キーマンが明かす新幹線「札幌駅」問題の真相 利便性高い「現駅案」が負けた本当の理由
JR札幌駅のどこに北海道新幹線のプラットホームを設置するか。混迷した新幹線札幌駅問題は、JR北海道が土壇場で提案した、札幌駅の東側に新たにホームを設置する「大東案」で5者会議の合意となった。この5者の意向を整理すると、JR北海道 vs. 鉄道建設・運輸施設整備支援機構(以下、鉄道・運輸機構)という対立構造と、様子を見守る第三者(国土交通省・北海道・札幌市)にみえた。
鉄道・運輸機構は現駅案(2012年に認可された在来線ホームに新幹線駅を併設するという認可案とそれを一部修正した認可見直し案)を一貫して推していた。一方、JR北海道は大東案を推すというより、現駅案を避けたいというのが実情だろう。現駅案では、工事期間中にエキナカおよび駅ビルの商業施設の一部休業を余儀なくされ、収益減につながりかねないためだ。
現駅案のほうが安く造れたのに
事業費は現駅を改良する現駅案が570億円に対し、大東案は645億円。JR北海道の案は75億円も割高だ。その差額を負担するという重荷を背負ってまでして、JR北海道は大東案を主張した。
国交省は、JR北海道が差額を負担するなら大東案で決着を図りたい。この問題がこじれたこと自体に嫌気している。札幌市と北海道は新幹線に対して関心が低い。駅ができれば、細かい場所はどうでもいい。駅の位置に合わせて再開発をするだけという姿勢が見え隠れした。
対立、と書いたけれども、鉄道・運輸機構とJR北海道の関係は良好だ。
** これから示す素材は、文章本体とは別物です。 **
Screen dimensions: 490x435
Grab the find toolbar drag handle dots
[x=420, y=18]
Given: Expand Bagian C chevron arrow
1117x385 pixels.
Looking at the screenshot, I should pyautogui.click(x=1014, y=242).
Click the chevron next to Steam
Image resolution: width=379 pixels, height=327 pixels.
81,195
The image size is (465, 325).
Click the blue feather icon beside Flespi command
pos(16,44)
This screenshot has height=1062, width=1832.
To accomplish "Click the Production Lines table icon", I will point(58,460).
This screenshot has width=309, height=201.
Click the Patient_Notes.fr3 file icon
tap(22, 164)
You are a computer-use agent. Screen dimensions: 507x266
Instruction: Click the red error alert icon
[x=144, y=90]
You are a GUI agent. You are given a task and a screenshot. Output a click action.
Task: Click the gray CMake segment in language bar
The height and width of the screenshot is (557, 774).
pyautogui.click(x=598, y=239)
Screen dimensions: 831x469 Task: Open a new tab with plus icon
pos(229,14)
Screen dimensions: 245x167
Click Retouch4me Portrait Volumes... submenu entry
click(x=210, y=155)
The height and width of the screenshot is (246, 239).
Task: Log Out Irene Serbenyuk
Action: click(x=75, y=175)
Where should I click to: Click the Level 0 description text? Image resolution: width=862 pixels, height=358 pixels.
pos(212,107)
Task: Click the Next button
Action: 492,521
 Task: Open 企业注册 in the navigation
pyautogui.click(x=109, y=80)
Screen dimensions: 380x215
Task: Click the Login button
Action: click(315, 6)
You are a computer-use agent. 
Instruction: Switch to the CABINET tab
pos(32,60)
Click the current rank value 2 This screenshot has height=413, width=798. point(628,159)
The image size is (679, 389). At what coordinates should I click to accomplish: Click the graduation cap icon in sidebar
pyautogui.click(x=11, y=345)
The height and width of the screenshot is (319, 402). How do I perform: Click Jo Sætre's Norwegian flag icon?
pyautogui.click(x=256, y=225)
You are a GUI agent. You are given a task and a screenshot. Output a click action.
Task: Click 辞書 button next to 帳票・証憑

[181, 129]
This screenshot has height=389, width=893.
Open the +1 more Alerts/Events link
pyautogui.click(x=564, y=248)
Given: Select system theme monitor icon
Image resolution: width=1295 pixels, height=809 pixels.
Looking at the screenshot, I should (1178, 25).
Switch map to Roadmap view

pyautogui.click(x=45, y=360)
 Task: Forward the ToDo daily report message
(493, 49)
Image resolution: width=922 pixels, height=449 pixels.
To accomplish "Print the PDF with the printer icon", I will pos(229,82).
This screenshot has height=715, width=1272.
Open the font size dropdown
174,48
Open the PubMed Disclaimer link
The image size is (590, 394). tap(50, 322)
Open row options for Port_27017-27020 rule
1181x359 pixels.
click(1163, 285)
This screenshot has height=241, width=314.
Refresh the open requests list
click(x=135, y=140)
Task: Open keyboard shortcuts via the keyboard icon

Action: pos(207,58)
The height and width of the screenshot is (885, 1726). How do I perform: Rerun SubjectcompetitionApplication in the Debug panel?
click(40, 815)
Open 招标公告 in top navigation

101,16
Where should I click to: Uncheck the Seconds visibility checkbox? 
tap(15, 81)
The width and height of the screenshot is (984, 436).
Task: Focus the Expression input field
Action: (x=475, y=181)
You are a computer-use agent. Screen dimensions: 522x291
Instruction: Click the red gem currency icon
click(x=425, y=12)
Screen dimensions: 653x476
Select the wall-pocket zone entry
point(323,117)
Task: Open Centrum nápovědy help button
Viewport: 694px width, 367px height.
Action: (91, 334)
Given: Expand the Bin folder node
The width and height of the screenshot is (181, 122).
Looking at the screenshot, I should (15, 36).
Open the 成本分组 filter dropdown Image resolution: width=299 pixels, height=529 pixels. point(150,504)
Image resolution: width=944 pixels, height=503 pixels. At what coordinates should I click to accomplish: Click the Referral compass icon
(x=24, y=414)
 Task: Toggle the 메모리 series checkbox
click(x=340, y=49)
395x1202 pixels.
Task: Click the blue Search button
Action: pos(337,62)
ただ守るべき信条が違った。問題が膠着した中で、3月12日の5者会議で流れが変わった。鉄道・運輸機構が「大東案」を了承し、地元経済関連団体の意見を踏まえたうえで、3月29日に合意に至った。
筆者は新幹線の可能性を信じる者として、将来の北海道新幹線利用者として、新幹線を国民の財産と考える者として、現駅案を主張する鉄道・運輸機構にもっと頑張ってもらいたかった。